Michael Moran; Hot Glass Blowing

Michael T. Moran – Artist Statement

I began working with glass in 1989 shortly after graduating with a master’s degree in architecture. I worked as an assistant for an experienced glass artist, and also took evening classes at Southern Illinois University in Edwardsville. In the first 10 years of my work, I pursued glass arts as an avocation while I was building my career in architecture. My work during this period was sculptural and experimental. While I devoted much time to learning the craft, practicing the basic functional vessels, and learning various aspects of technique, I committed a portion of each work session at the furnace to discovery of the plastic qualities of hot glass. In this way I was able to make progress in both skill and personal expression.

At some point around the year 2000, my professional responsibilities in architecture had become all consuming of my time, and I took a break from glass making. While I was getting the opportunity to design and build many buildings, I made glass only occasionally while conducting my duties as an associate principal in a growing practice. The economic crash of 2008 dramatically reduced work and opportunity in architecture. I decided to take a break from corporate practice. I soon returned to the passions of glass making, and have since been working as a studio artist, instructor, and demonstrator at Third Degree Glass Factory.

Presently my work in glass arts is focused on both design and discovery.
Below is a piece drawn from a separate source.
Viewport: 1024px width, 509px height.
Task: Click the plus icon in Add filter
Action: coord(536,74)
Therefore I am concerned with building mastery in the craft through the development and production of innovative glassware, all the while searching for the forms, colors and compositions that clearly express my particular obsessions. These include a love of platonic geometry, space and patterns; a paradoxical affinity with the fluid and chaotic form of hot glass; and entranced interest in vivid, saturated colors. I delight in making things that are useful and beautiful, but also love making sculptural and imaginative objects that are open to impressions and interpretation.

Well, what is it?

This is my all time favorite question. I am often asked this by people who are looking at the sculpture that I make. It is really a great question and I feel that it indicates a high level of engagement between the viewer and the Work. If someone asks that question, I suppose that on some level the piece they are examining has fired their imagination, possibly in an unexpected way, evoking a memory or association that prods the viewer towards validation.
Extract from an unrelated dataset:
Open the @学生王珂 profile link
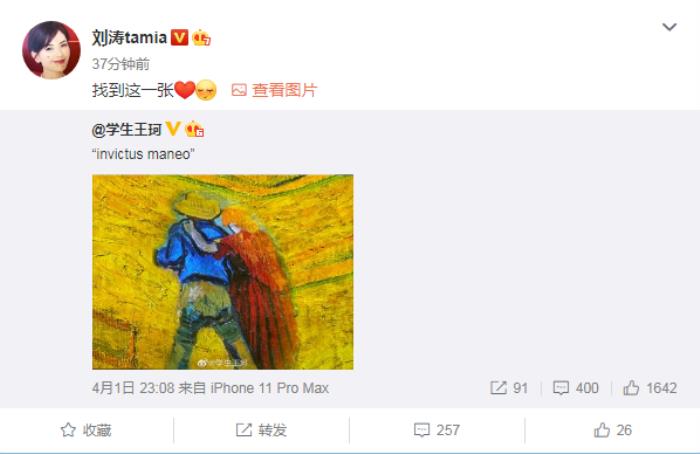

I must confess that I am the least interested in answering this question. I usually answer with the question, “What do YOU think it is?’ I get the most surprising answers, and rarely does a viewer suggest the very inspiration that I am working from. That’s okay. It is enough for me that someone has been able to see an object I have made and forge a connection with it on their own. If an object presents some quality that is true, it has the power to touch what is common within the human imagination. This is, for me, the most motivating force in making expressive sculptural work.
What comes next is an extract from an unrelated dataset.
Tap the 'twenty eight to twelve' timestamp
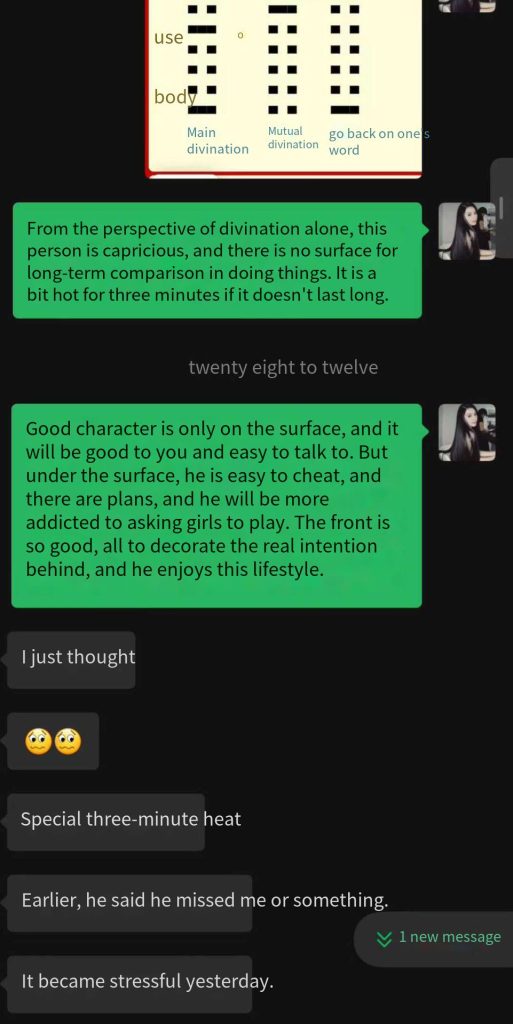This screenshot has width=513, height=1024. point(283,367)
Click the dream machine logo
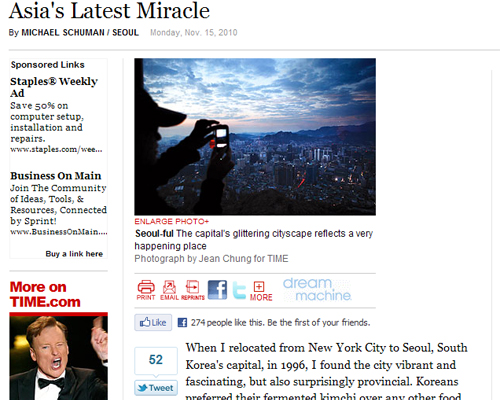 pyautogui.click(x=317, y=289)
When I am thinking about what it is I may want to make with glass, it not as if I’m looking for something real to reproduce using glass. The material is so amazing that it certainly can be used to make very detailed representational objects. My focus lies somewhere in the vast territory between “copy” and “inspiration”. All I want to do is convey the essential qualities of what I see and experience in the world. Whatever inspires me I study and take into my own imagination. When I work, I work to express these things with an intuitive response through the glass. While I of course labor with technique, experiment, failure, and evolution I try to avoid getting fixated on specific details of what is seen, and work to reveal something of what the glass can do and what my hands are capable of. I hope that those who examine my work will have a lively and imaginative experience viewing and interacting with the objects I have presented.